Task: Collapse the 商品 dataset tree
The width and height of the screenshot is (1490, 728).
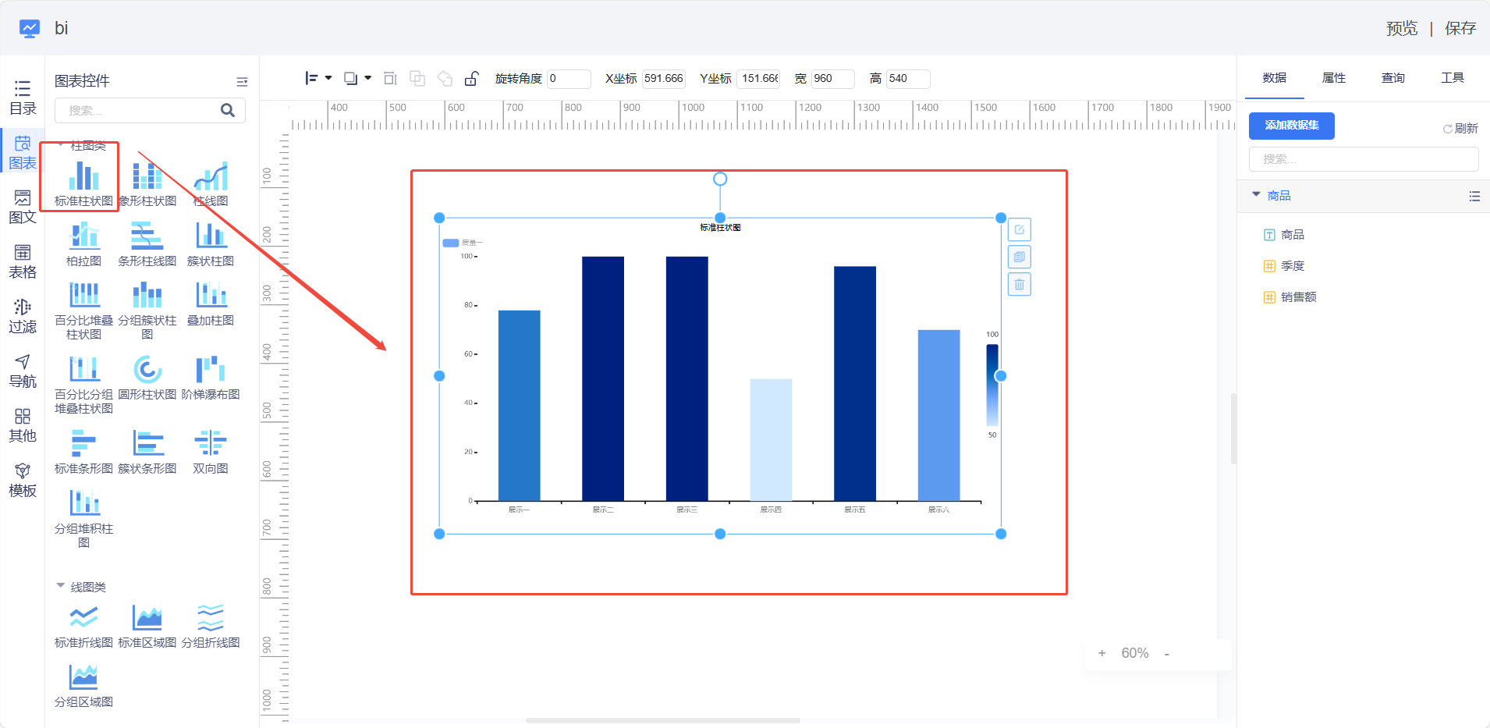Action: [x=1256, y=194]
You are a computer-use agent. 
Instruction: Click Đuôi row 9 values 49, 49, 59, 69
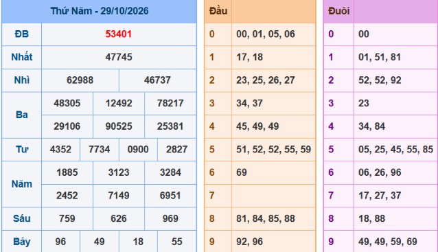pos(387,242)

##############################

PROBLEM STATEMENT:
Everything in the data except the pictures needs to be written out exactly.

RESULT FOR THIS TASK:
Task: Collapse the 商品 dataset tree
The width and height of the screenshot is (1490, 728).
Action: [x=1256, y=194]
You are a computer-use agent. 
Instruction: Click Đuôi row 9 values 49, 49, 59, 69
pos(387,242)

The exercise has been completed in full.